Is this new music's Woodstock?


In 1971 the pacifists Benjamin Britten and Peter Pears purchased the Chapel House in Horham, Suffolk because the noise from US fighters flying from the RAF Bentwaters base near Aldeburgh was disturbing Britten's composing. It was in Horham he wrote his late works, Death in Venice, Phaedra and the Third String Quartet. Britten died in 1976, and RAF Bentwaters closed in 1993 at the end of the Cold War, after 43 years with a US presence on the base.


Now, in an inspiring example of 'we have overcome', Britten's Aldeburgh Festival, under the direction of Thomas Adès, is reclaiming RAF Bentwater, and on Saturday the former Cold War base joins Snape Maltings, the Jubillee Hall, and Orford Church as a festival venue. On June 9th the disused military facility hosts 'Faster Than Sound', a six hour sound event which joins the dots between music genres and digital art forms. During the evening artists from a wide range of backgrounds are collaborating and exploring the worlds of electronic music, contemporary classical practice and interactive visual arts.

There will be a range of immersive installations, musical collaborations, a wireless walk in the woods, illuminated cold war military buildings and a large dome filled with contemporary music - all the photos here were taken before the 2006 event. Sonic Arts Network are performing works by Luigi Nono, Iannis Xenakis, and Luc Ferrari, and other performers include Mira Calix and Tansy Davies. More details on the Faster Than Sound website.


On Saturday afternoon we are at Orford Church, where Britten's Curlew River was first performed and recorded by the composer, for a concert by the adventurous Exaudi. Their programme is Gesualdo, a UK premiere by Salvatore Sciarrino, Niccolo Castiglioni, Monteverdi, Giacinto Scelsi, and Luigi Nono.
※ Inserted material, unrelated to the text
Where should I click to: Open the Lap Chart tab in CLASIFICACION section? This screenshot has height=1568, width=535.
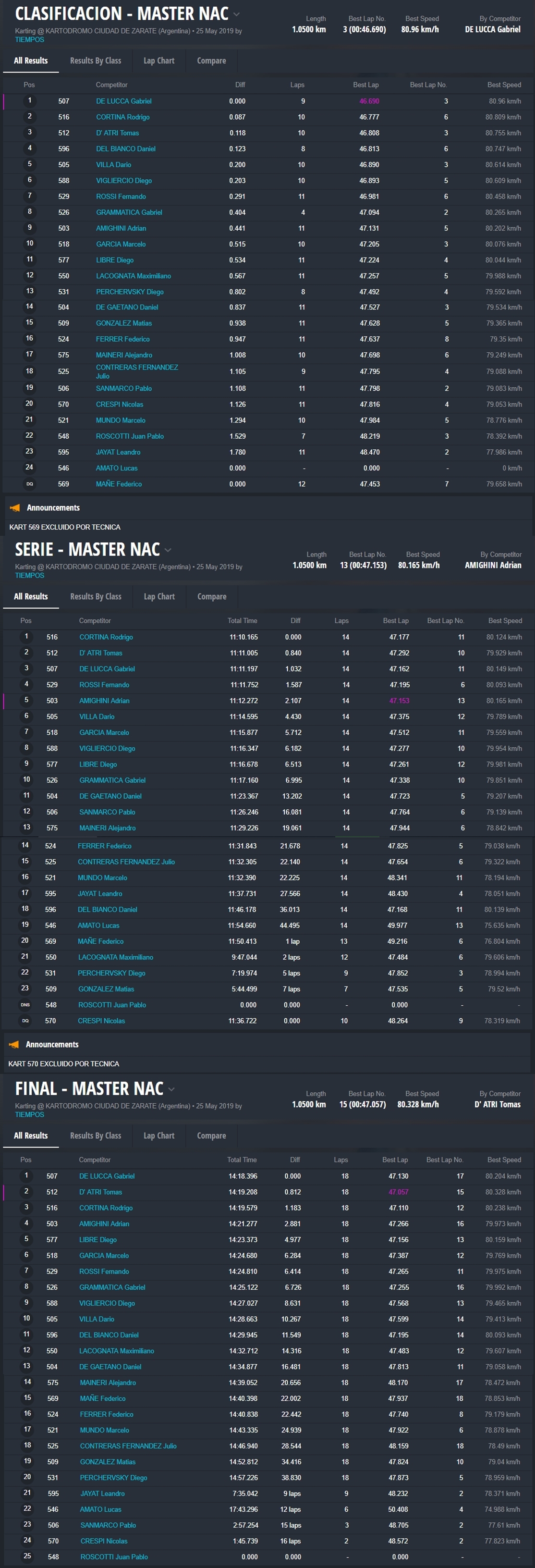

Then, together with many others, we will travel the short distance from the historic church to the Cold War base of RAF Bentwaters for an evening of experimental music. Update - see the 2007 event via this link.

Faster Than Sound has all the excitement of those wonderful 1970s London Roundhouse concerts when Pierre Boulez and William Glock ruled at the BBC, and Classic FM was still two decades away. Could this be new music's Woodstock? Even if it isn't, the 2007 Aldeburgh Festival lays to rest all that nonsense about classical music being dead.


For a photo report on the 2007 Faster Than Sound follow this link, and get into the Woodstock spirit with Benjamin Britten - we shall overcome.
Photos of 2006 Faster Than Sound from FM Buckeymedia. Any copyrighted material on these pages is included as "fair use", for the purpose of study, review or critical analysis only, and will be removed at the request of copyright owner(s). Report broken links, missing images and other errors to - overgrownpath at hotmail dot co dot uk

Comments

Garth Trinkl said…
Thank you, as always, pliable, for this highly thought-provoking article.

Your mention of Benjamin Britten's late composing years [d. 1976] and the subsequent closing of the RAF Bentwater Cold War Airbase in 1993, reminded me that most of the earlier generation of U.S. Nuclear-Tipped Nike Missile bases surrounding America’s largest cities were closed in 1974/75 (after about twenty years in operation) - leaving NATO "nuclear deterrence" to the tripod of long range bombers, Polaris nuclear-powered submarines, and non-coastal-based ICBMs [Inter-Continental Ballistic Missiles] -- which, of course, remain on standby alert today, though "retargeted" since the "end" of the Cold War against the Soviet Union in the early 1990s. [The maximum intercept altitude of the older Nike Hercules/Ajax Missiles is described variously as between 100,000 and 150,000 feet over the oceans, Canada, and the Arctic.]

Through 1974/75, 19 batteries of Nike Missiles "guarded" New York City, 19 batteries guarded the greater San Francisco Bay Area, and 17 batteries guarded the Los Angeles basin. The buildings and barracks at these sites were bulldozed in about 1974/75, and the areas covered in two feet of gravel. (The sites in Alaska and Florida remained operational for some additional years.)